Our goals for the homework assignment this week are:
- Practice working with tokenization, so that you have a clear idea about how you might convert strings into sequences of numbers that you can provide to a neural net
- Try out some NLP tasks on real data.
- Review what we’ve done in the past.
This Week’s Fundamentals
There’s only one notebook this week, designed to help you practice with tokenizers. As usual, do your work in the corresponding notebook.
Try Out NLP Tasks
Try out two different pre-built Transformers models on some real data. For each model, write a brief summary (bullet point is fine) including:
- What you ran (see below for a list of options). Include the full URL or
pipeline()construction code - A specific example where it works well (copy and paste the input and output). Use public data as examples (e.g., Wikipedia, review sites, news articles, etc.)
- A specific example where it breaks (returns incorrect results).
- A brief reaction. You might discuss: is this a useful model? How easy was it to break it? How did its behavior compare with your expectations?
Where to find a model? The Hugging Face course discussed several different NLP tasks, many of which are bundled up into ready-to-run “pipelines”. You might run that code on Colab or a lab machine. In addition to the out-of-the-box pipelines, you can find tasks and models on the Models page, or look through the list of demos on Spaces.
Review Prior Weeks
Many students have mentioned wanting to review material from prior weeks. This exercise might help:
- Pick two previous learning objectives (see the list under each unit).
- For each one, write a quiz question, and a correct answer about that topic. (You may need to review prior material to do this.)
- Optional but encouraged: ask another student in the class your question.

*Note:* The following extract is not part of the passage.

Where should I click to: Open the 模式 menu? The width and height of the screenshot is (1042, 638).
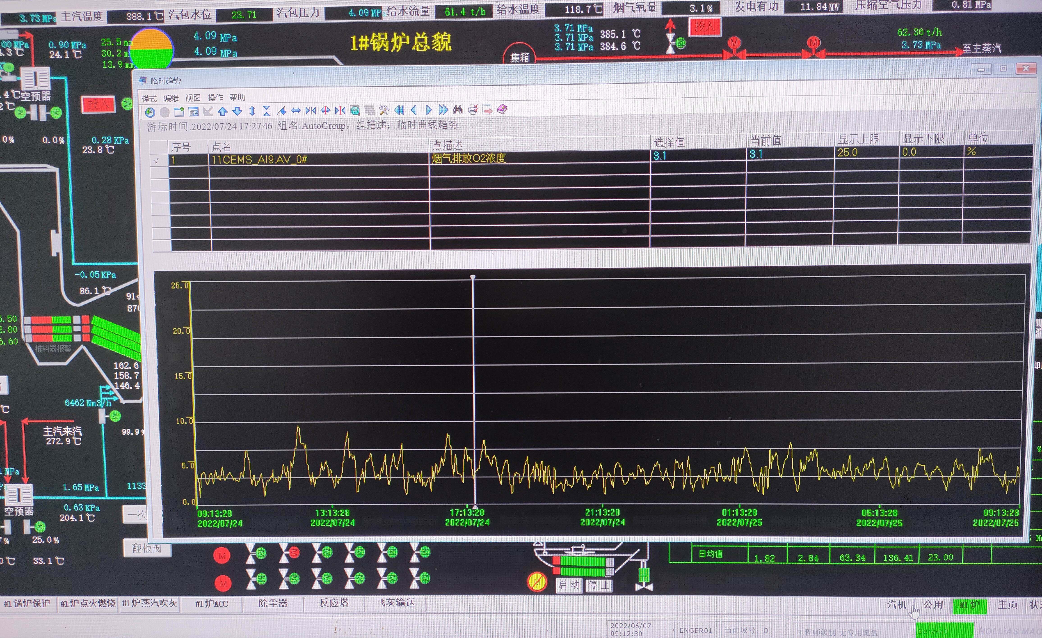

Compare your answers.
- Aim for one question about concepts/math and one question about implementation/coding.
- Aim for at least one question being on something that you weren’t actually solid on.
I recommend chatting in office hours about this, and sharing questions/answers before the due date.
Submitting
I recommend working on the other answers outside of Moodle (e.g., in Word or Google Docs), then copy-pasting in.
In the Moodle assignment for this Homework:
- Attach the
ipynbfiles. - Copy and paste your responses to the Analysis questions into the text box.
- Copy and paste your Try Out and Review responses here too, separated by headings so we know which part is which.